Japan, one year after the tsunami
24.05.12
Last October, beachcombers from Oregon to Alaska began noticing a startling number of bulbous, buoyant objects, as smooth and symmetrical as the seeds of some strange and massive fruit, washing up on their shores. They were black, orange, white, and, in rare cases, bore a foreign script scrawled onto their hard surfaces. The beachcombers knew these to be fishing buoys, likely of Japanese origin. They had seen similar flotsam before, though never in such numbers; in many of these new cases, the sea was tossing them up onto remote beaches in bunches—two black, three white—like clustering atoms.
The arrivals did not surprise Curtis Ebbesmeyer, a retired Seattle engineer and oceanographer; he’d been anticipating this.
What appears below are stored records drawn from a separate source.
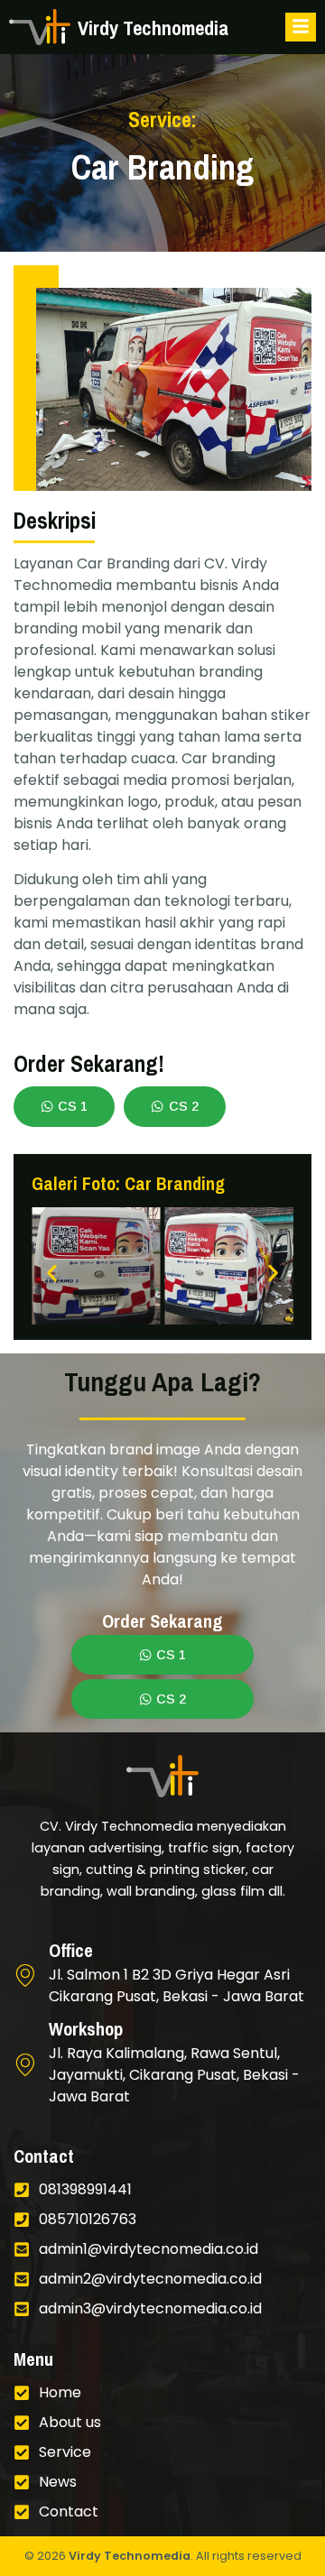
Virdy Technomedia (129, 2555)
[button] (52, 1273)
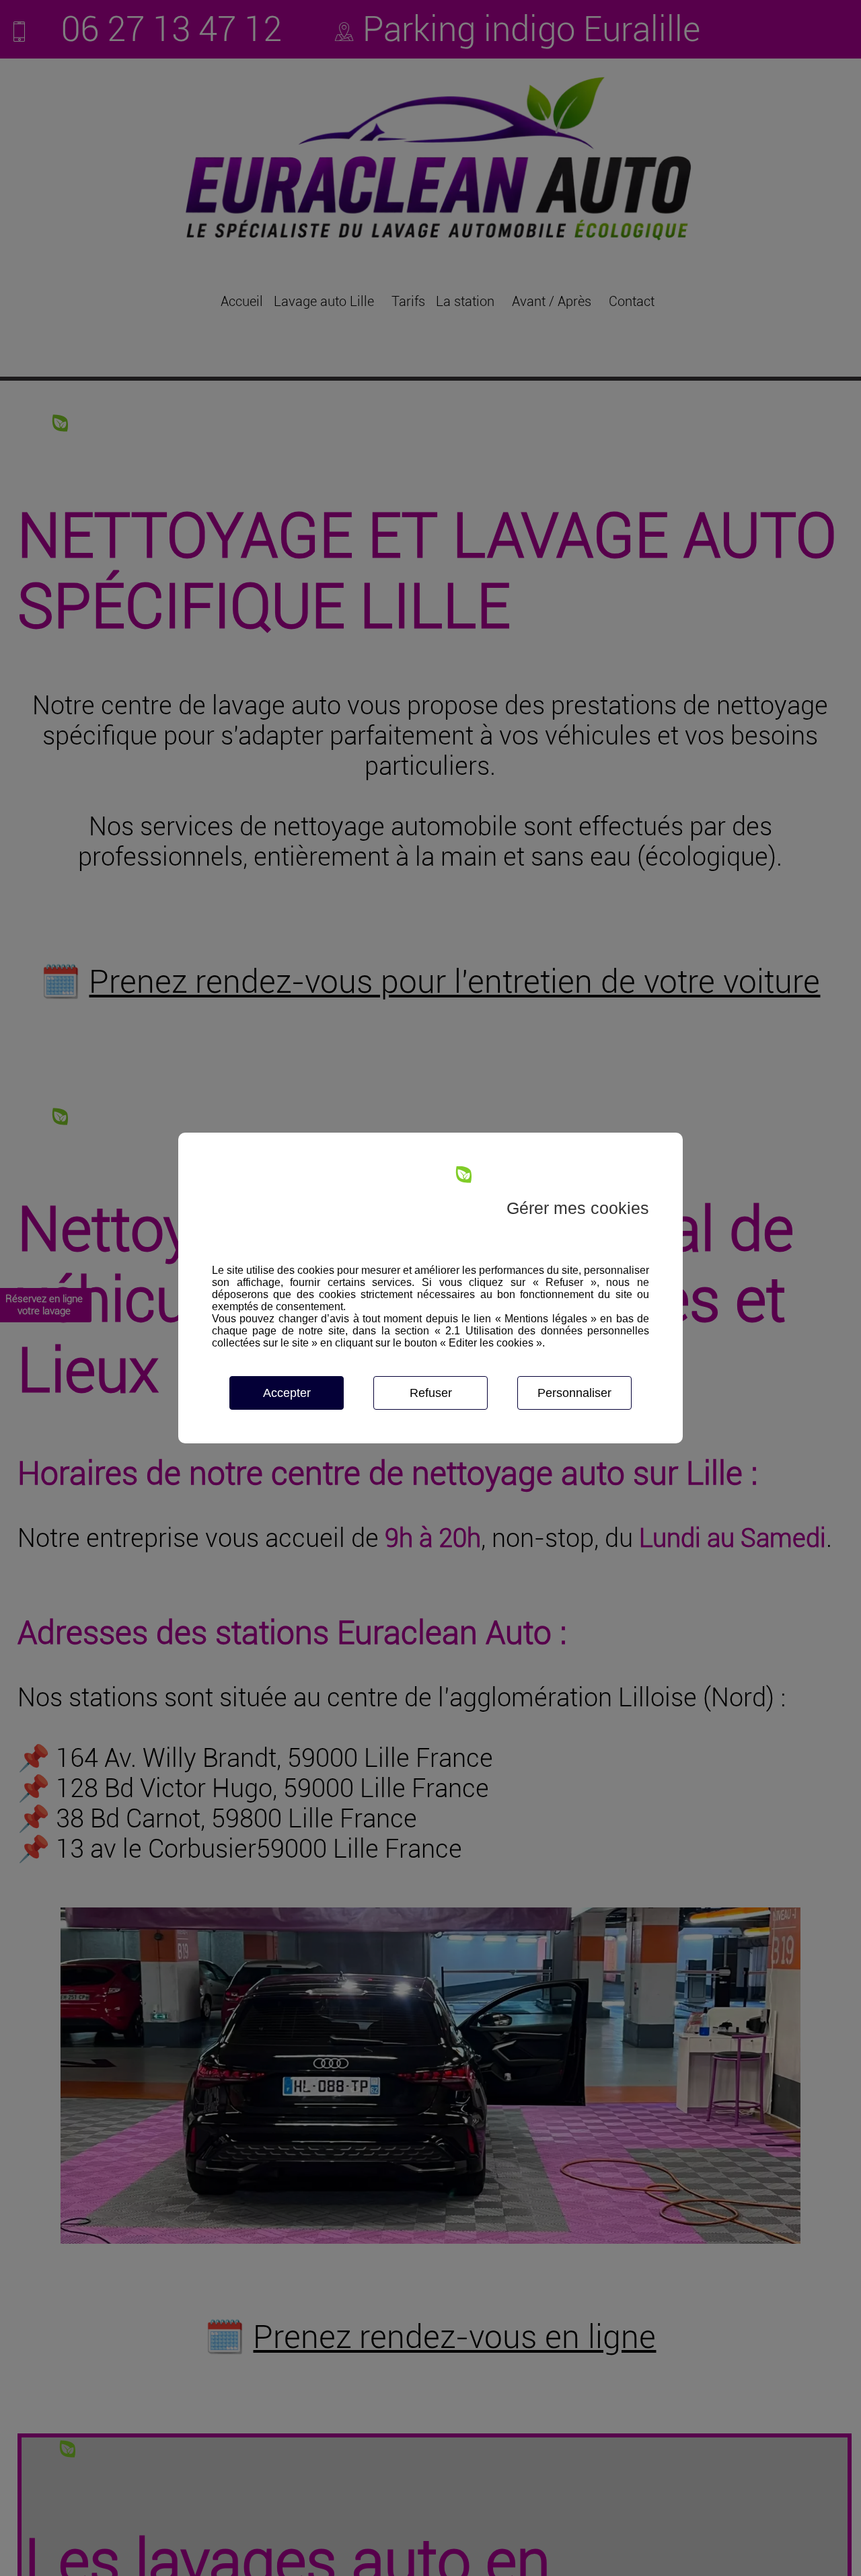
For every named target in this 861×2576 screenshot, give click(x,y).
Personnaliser (574, 1393)
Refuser (431, 1393)
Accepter (287, 1393)
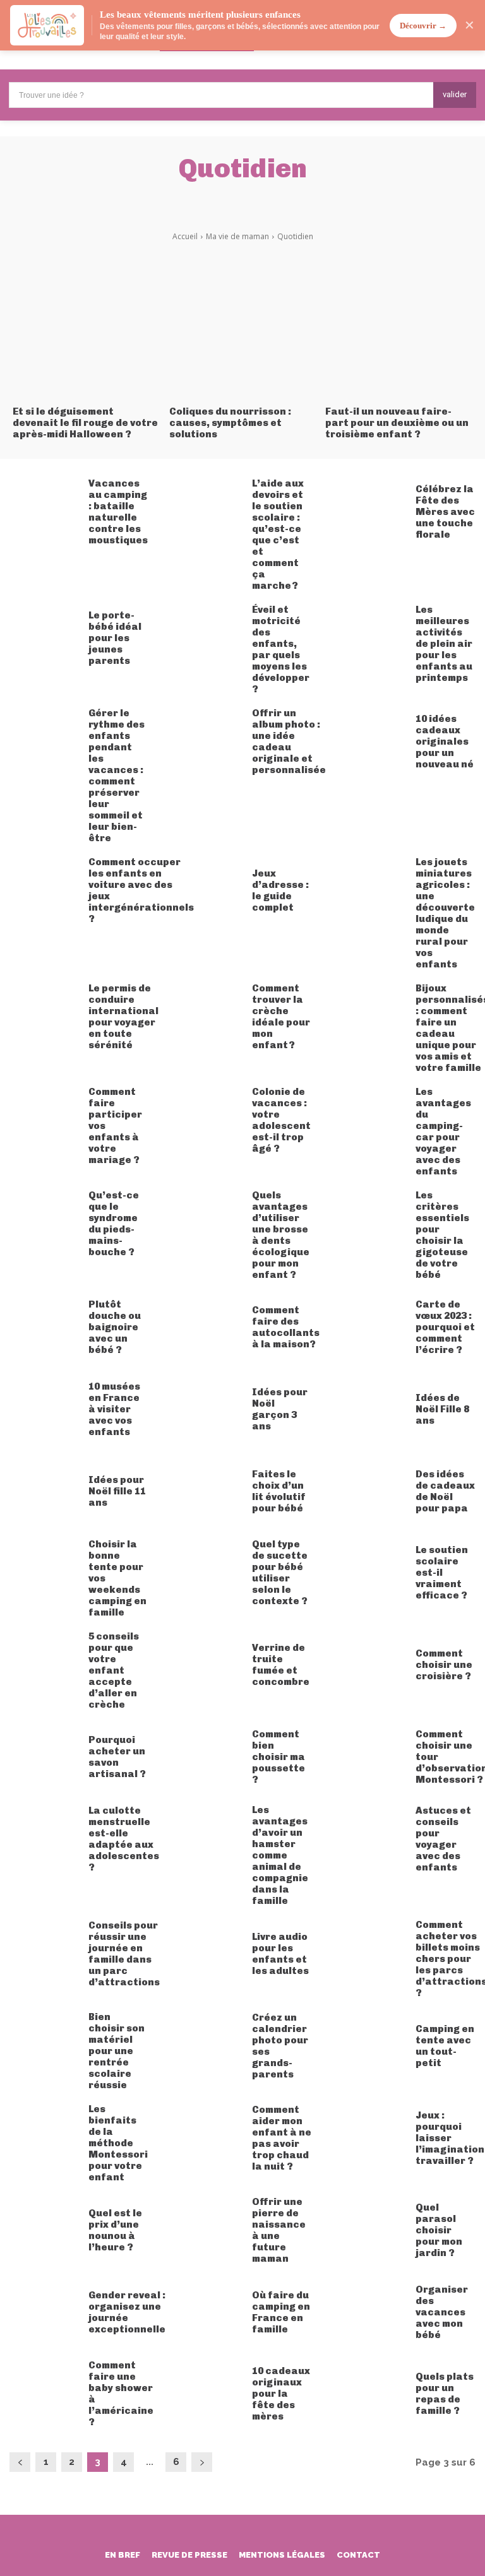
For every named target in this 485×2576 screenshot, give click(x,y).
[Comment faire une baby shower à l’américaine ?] (44, 2394)
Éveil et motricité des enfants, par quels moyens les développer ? (280, 649)
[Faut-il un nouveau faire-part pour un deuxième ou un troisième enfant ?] (398, 322)
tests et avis (356, 198)
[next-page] (201, 2462)
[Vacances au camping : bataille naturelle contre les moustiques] (44, 512)
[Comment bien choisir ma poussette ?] (207, 1757)
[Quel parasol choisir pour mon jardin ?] (372, 2230)
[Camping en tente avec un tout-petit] (372, 2046)
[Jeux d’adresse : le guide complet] (207, 891)
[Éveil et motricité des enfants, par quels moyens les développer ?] (207, 638)
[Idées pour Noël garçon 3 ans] (207, 1409)
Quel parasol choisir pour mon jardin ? (439, 2230)
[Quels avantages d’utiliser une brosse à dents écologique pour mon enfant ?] (207, 1224)
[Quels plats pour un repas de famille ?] (372, 2394)
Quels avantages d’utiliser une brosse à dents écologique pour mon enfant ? (280, 1235)
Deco (138, 198)
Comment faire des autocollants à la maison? (286, 1327)
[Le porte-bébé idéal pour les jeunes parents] (44, 638)
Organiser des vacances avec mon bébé (442, 2312)
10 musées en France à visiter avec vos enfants (114, 1409)
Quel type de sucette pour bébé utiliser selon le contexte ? (280, 1573)
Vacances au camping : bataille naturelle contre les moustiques (118, 512)
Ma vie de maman (237, 236)
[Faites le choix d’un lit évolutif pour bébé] (207, 1491)
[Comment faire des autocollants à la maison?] (207, 1327)
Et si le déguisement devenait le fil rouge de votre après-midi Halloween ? (85, 423)
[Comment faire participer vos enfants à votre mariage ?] (44, 1120)
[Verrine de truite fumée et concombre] (207, 1665)
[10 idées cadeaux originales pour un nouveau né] (372, 742)
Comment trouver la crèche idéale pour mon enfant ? (281, 1017)
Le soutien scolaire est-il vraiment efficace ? (442, 1572)
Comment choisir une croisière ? (444, 1665)
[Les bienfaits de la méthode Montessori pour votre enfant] (44, 2138)
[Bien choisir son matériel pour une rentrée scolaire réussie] (44, 2046)
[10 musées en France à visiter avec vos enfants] (44, 1409)
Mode (295, 198)
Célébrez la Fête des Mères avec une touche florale (445, 511)
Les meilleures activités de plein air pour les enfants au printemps (444, 643)
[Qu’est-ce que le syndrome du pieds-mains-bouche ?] (44, 1224)
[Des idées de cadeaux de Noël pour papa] (372, 1491)
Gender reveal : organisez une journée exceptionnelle (126, 2312)
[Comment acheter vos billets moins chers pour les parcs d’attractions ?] (372, 1953)
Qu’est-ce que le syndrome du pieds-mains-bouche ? (113, 1224)
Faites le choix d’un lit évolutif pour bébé (279, 1491)
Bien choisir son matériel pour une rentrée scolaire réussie (116, 2051)
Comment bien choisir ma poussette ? (278, 1756)
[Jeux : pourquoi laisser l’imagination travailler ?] (372, 2138)
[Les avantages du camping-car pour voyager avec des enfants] (372, 1120)
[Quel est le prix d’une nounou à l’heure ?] (44, 2230)
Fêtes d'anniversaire (216, 198)
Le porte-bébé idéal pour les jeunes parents (114, 638)
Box (100, 198)
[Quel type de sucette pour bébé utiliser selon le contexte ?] (207, 1573)
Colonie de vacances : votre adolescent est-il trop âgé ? (281, 1120)
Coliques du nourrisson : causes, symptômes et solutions (230, 423)
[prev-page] (19, 2462)
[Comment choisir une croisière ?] (372, 1665)
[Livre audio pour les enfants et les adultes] (207, 1953)
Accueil (185, 236)
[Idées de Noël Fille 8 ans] (372, 1409)
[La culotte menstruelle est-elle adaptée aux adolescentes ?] (44, 1839)
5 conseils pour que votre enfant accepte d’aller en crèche (113, 1670)
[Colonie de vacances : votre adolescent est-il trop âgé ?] (207, 1120)
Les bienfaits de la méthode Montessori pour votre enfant (118, 2143)
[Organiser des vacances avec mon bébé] (372, 2312)
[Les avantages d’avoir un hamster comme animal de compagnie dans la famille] (207, 1839)
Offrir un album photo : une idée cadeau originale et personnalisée (289, 741)
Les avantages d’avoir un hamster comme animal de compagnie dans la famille (280, 1855)
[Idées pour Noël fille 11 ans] (44, 1491)
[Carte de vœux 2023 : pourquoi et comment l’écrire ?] (372, 1327)
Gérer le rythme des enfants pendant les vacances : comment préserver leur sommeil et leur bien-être (116, 775)
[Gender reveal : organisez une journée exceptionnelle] (44, 2312)
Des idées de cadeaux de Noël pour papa (445, 1491)
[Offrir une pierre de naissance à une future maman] (207, 2230)
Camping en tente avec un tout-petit (445, 2046)
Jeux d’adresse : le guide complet (280, 890)
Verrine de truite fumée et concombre (280, 1664)
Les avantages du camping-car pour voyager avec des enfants (443, 1131)
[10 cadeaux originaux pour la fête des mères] (207, 2394)
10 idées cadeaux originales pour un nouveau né (445, 741)
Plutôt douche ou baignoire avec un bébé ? (114, 1327)
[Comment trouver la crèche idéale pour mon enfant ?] (207, 1017)
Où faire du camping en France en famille (281, 2312)
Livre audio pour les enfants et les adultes (280, 1953)
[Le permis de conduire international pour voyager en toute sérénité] (44, 1017)
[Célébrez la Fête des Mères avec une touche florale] (372, 512)
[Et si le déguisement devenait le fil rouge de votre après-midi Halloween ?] (86, 322)
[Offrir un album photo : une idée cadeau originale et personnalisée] (207, 742)
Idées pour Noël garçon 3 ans (280, 1409)
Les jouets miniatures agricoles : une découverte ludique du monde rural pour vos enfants (445, 913)
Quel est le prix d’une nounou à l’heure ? (115, 2230)
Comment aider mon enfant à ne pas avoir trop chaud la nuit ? (281, 2138)
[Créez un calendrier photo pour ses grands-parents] (207, 2046)
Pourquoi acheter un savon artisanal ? (117, 1757)
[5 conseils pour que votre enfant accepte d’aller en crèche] (44, 1665)
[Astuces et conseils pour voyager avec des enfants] (372, 1839)
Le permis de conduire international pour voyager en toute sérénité (123, 1017)
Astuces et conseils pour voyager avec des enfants (443, 1839)
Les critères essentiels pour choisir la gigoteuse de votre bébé (442, 1235)
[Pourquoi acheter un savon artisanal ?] (44, 1757)
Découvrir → (423, 25)
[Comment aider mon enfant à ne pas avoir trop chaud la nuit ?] (207, 2138)
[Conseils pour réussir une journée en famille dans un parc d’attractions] (44, 1953)
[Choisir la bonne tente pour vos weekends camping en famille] (44, 1573)
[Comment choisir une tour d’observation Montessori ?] (372, 1757)
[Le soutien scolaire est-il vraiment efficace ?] (372, 1573)
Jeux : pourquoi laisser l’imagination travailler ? (450, 2138)
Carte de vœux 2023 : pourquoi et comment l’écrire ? (445, 1327)
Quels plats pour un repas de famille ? (445, 2393)
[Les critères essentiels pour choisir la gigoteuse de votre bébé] (372, 1224)
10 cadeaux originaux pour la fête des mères (281, 2393)
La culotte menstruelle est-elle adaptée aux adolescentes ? (123, 1839)
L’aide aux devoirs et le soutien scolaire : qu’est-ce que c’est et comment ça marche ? (278, 534)
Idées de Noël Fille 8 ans (442, 1409)
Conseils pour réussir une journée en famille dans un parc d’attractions (124, 1954)
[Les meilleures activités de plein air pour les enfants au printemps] (372, 638)
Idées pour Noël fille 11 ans (117, 1491)
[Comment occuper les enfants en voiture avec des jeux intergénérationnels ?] (44, 891)
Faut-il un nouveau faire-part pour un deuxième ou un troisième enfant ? (397, 423)
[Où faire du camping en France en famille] (207, 2312)
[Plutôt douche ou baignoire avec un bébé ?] (44, 1327)
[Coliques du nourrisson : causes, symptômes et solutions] (242, 322)
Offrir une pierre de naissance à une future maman (279, 2230)
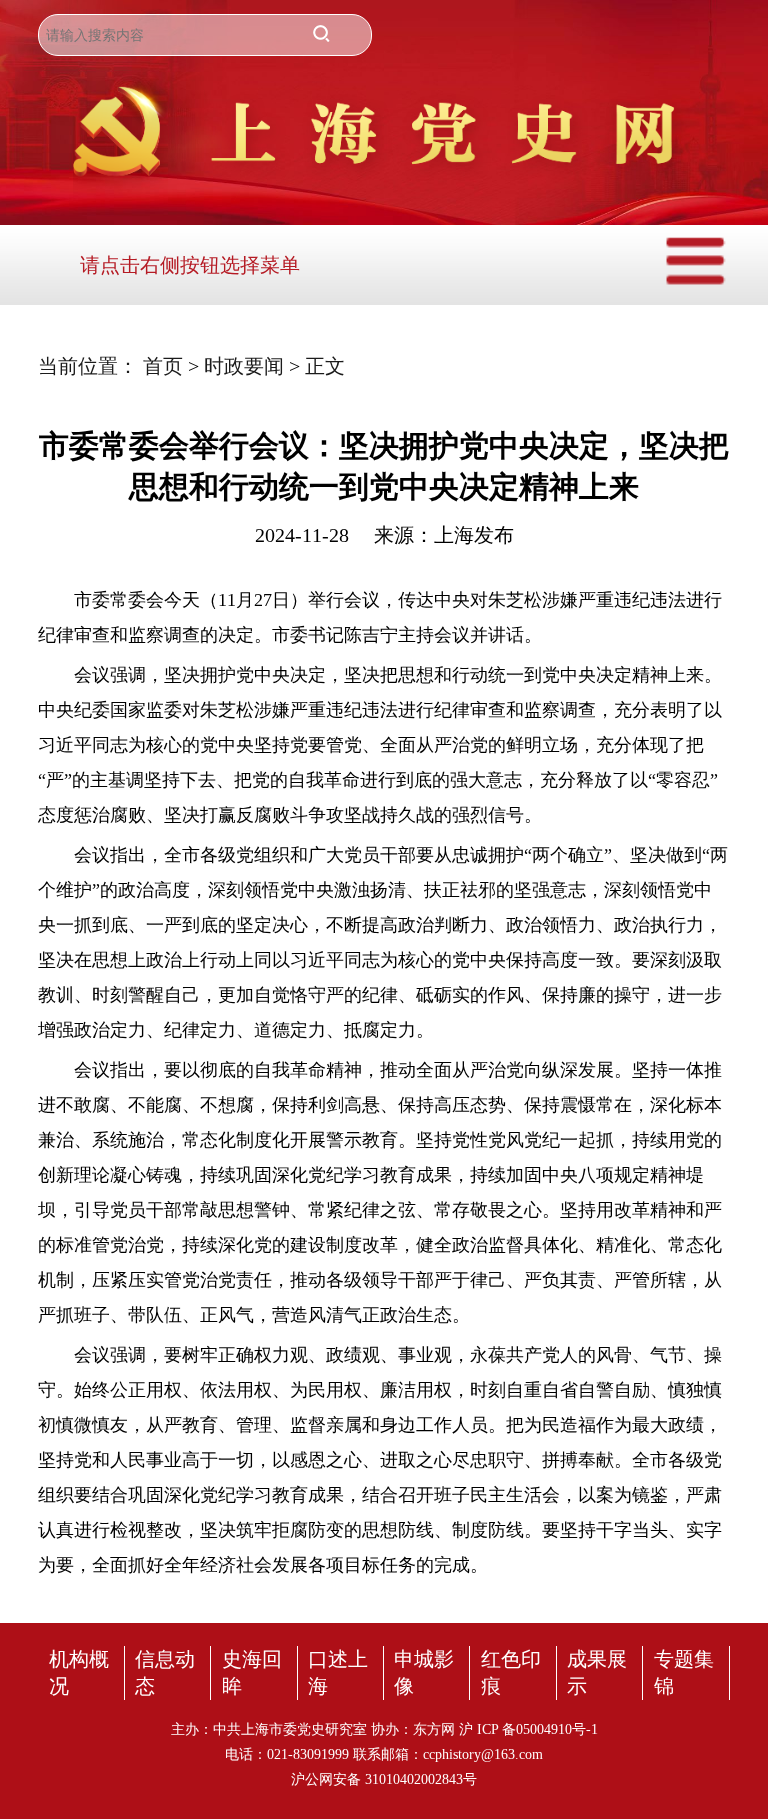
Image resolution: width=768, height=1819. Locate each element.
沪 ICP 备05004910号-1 (528, 1729)
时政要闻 (246, 366)
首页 (165, 366)
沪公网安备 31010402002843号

At 69, Ebbesmeyer’s reputation for unusual flotsam savvy stems from an episode 22 years ago, when he followed 80,000 Nike sneakers spilled into the Pacific during a storm, drifting 3,200 km before washing up, in colourful array, on U.S. beaches. That study had allowed him to unknot some hard mysteries about ocean currents; based on those experiences and a series of complex computer simulations, Ebbesmeyer was expecting the Japanese debris, and asked his network of beachcombers to watch for it.